Thursday, January 31, 2008

A tough time for the Fed

Yesterday the Federal Reserve cut the federal funds rate by another 0.50%, after a between-meetings cut about week before. The Fed was reacting to a credit crunch and the slackening of economic growth stemming from troubles in the housing market.

But at the same time, overall consumer price inflation was up 4.1 percent in December over a year earlier. While the "core" rate (less food and energy) was up only 2.4 percent, inflation is still clearly a concern. Per the Humphrey/Hawkins legislation, the Fed has twin goals of full employment in addition to price stability, but the latter concern seems to have taken a back seat recently.

This is arguably for good reason. The Fed is probably gambling that inflation will remain tame either because (1) much of the recent surge is due to energy prices, which are unlikely to be affected much by U.S. domestic developments, or (2) the deceleration in aggregate demand we have recently seen should dampen prices anyway.

Keep your fingers crossed! But it probably isn't time to jump to inflation-indexed bonds if you don't own them already.

Military service and health

As discussed by the New York Times, the New England Journal of Medicine published a research article on mild brain trauma among Iraq War veterans and psychiatric symptoms like PTSD.

A colleague of mine, Alair MacLean, studies combat exposure and life outcomes among veterans. The costs of military service are considerable, and I think it is an open question whether the government compensates veterans enough for having borne them.

Wednesday, January 30, 2008

An inversion of a notorious inequality

In 2006, the Times reported a key finding of Andy Beveridge's group at Queens College, City University of New York, about the black/white income differential in Queens County.

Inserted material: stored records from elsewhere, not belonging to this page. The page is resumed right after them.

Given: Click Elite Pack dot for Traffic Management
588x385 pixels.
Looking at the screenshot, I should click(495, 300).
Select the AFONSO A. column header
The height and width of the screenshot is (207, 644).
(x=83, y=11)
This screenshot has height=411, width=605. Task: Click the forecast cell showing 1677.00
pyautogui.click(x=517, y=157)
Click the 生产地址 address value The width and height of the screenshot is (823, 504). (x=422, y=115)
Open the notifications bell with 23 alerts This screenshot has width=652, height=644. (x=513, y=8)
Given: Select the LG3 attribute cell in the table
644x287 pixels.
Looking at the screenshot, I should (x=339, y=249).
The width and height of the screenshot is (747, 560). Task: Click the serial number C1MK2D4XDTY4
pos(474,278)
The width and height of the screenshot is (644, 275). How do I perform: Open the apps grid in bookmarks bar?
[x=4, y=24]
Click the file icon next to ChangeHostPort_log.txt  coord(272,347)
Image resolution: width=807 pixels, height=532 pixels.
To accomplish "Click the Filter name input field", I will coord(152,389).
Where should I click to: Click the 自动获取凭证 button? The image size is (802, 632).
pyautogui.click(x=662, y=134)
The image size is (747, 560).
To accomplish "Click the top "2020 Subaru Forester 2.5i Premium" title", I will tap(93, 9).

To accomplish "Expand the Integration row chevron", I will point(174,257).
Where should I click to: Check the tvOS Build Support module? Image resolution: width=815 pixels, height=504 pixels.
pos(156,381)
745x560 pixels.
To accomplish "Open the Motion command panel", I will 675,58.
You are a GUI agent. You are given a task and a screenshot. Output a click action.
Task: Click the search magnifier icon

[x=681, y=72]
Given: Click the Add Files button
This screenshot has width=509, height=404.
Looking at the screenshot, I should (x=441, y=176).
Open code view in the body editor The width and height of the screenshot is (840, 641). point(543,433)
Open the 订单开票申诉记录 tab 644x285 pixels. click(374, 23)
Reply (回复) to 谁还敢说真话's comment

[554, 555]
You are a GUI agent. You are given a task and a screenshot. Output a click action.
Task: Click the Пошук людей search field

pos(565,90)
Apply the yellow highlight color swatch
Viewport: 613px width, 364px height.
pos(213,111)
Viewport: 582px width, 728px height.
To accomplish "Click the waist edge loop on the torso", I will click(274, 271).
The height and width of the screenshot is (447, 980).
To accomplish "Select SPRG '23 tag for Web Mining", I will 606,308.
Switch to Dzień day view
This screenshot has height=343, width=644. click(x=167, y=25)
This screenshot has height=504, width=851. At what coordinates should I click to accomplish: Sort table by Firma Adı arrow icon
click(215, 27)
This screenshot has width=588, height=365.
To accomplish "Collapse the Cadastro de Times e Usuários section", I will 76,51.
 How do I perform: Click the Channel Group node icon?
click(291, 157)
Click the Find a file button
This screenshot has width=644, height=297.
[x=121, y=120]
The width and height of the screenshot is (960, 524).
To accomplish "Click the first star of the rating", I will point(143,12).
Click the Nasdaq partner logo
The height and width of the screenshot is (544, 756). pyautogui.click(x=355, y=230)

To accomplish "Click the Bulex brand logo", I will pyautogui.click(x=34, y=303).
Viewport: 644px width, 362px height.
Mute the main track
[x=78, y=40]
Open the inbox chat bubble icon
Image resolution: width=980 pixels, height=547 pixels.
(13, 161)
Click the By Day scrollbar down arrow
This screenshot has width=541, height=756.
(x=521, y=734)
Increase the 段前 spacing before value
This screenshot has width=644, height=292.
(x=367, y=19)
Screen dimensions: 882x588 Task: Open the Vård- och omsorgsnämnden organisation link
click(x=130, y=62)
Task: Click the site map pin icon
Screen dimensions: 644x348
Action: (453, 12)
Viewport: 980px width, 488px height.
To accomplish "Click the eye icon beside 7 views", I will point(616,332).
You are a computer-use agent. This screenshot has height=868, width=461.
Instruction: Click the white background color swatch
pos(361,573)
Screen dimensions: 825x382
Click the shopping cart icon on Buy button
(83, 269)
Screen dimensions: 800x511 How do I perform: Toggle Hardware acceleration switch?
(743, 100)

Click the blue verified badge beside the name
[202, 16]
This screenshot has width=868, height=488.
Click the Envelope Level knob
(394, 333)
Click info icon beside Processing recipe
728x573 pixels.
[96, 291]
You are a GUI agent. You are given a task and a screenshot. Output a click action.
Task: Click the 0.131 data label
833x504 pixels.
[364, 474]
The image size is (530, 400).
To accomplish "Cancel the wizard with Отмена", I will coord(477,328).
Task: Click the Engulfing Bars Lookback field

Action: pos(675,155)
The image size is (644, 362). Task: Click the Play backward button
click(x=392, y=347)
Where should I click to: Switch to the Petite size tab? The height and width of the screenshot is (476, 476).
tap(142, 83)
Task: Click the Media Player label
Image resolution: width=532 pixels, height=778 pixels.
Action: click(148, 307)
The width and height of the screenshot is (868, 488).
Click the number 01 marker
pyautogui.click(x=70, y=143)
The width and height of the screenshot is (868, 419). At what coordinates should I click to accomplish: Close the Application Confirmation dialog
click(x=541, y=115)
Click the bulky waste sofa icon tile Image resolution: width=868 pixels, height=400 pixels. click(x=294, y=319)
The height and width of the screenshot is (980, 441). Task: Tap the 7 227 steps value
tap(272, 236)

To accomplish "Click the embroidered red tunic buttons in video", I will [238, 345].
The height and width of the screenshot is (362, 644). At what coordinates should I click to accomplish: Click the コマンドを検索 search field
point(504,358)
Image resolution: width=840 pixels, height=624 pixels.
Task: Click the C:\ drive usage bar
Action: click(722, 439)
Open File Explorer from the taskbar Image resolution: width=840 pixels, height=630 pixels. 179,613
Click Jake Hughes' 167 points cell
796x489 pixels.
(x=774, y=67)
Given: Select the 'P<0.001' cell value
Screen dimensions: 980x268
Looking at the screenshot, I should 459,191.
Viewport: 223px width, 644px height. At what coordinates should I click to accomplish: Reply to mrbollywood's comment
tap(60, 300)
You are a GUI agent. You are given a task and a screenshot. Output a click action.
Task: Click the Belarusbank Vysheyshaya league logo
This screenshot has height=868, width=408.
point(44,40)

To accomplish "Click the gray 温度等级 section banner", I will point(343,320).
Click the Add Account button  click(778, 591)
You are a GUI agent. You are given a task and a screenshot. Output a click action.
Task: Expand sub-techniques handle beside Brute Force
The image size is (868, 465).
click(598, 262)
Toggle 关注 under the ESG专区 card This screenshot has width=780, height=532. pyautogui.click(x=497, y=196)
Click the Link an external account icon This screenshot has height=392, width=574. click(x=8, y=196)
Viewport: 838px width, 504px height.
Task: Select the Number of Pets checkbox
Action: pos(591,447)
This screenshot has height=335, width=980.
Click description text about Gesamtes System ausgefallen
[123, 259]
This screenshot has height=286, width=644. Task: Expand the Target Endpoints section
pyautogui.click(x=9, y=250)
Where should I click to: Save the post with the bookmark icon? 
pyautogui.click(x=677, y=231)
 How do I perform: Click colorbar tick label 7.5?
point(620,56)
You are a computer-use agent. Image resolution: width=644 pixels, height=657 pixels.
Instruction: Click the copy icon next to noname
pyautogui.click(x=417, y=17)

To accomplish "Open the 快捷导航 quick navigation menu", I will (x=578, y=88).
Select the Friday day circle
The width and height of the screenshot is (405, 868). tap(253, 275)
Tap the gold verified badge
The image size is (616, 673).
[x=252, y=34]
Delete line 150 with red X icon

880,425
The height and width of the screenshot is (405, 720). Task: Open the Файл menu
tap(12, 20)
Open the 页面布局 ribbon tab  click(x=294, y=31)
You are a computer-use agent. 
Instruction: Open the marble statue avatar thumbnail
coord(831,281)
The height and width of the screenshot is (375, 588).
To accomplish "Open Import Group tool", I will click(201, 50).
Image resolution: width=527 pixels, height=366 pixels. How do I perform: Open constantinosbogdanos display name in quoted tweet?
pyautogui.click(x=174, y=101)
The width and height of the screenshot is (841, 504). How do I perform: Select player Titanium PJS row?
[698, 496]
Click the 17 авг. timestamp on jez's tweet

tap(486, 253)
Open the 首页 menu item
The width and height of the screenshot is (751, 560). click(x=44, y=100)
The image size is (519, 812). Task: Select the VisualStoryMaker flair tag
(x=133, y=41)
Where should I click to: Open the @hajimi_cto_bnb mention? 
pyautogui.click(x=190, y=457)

Beveridge found, in the Census Bureau's 2005 American Community Survey, that median household income for African Americans in Queens County was $51,836, nearly even but still surpassing that for whites, $50,960. The median Asian household received $52,998.

The article discusses a number of reasons why this might be true. An unanswered question I'm interested in: does this inversion of the race differential show up in health statistics as well?

Friday, January 25, 2008

Tax rebate details

The Washington Post presented a clear overview of the tax rebate (a.k.a. fiscal stimulus) package agreed upon by House leaders and the White House.

Unlike the 2001 cut, the rebate checks will phase out to zero beginning for individuals above $75,000 and couples above $150,000 in adjusted gross income.

Wednesday, January 23, 2008

It only sounds insane

Len Burman of the Urban Institute dropped a bomb on the Times op-ed page today. He suggests rolling back the Bush income tax rate cuts a year early, in 2009, rather than in 2010, when they are currently set to expire.

He sounds nuts, but Burman makes a subtle point: if taxpayers expect a higher tax rate in 2009, they will shift some taxable activity, in this case working, into 2008 instead. And that should help stimulate the economy.

Despite what Burman and others have said regarding the 2001 fiscal reform, I doubt this would have as stimulative an effect as a broad-based tax cut that placed rebate checks in the hands of a lot of folks. But it is an interesting, although a completely counterintuitive and probably DOA, proposal.

Monday, January 21, 2008

Child sex preference and development

Back in December, the New York Times reported on the evolution of child sex preference in South Korea. The view advanced was that increased female labor force participation, a necessity of industrial progress, had raised the economic value and social status of girls.

Saturday, January 19, 2008

Fiscal stimulus and macro impacts

Events have moved quickly over the past two weeks, and chances of a fiscal stimulus package passing Congress and getting signed by the President look surprisingly good.

Policymakers and their advisors are struggling to settle on the optimal design of the package, and as reported by the NY Times, it's because we don't know exactly what happened in July and August of 2001 when the tax rebate checks were sent out. The events of 9/11 produced basically a coincident shock, and it is tough to disentangle the responses.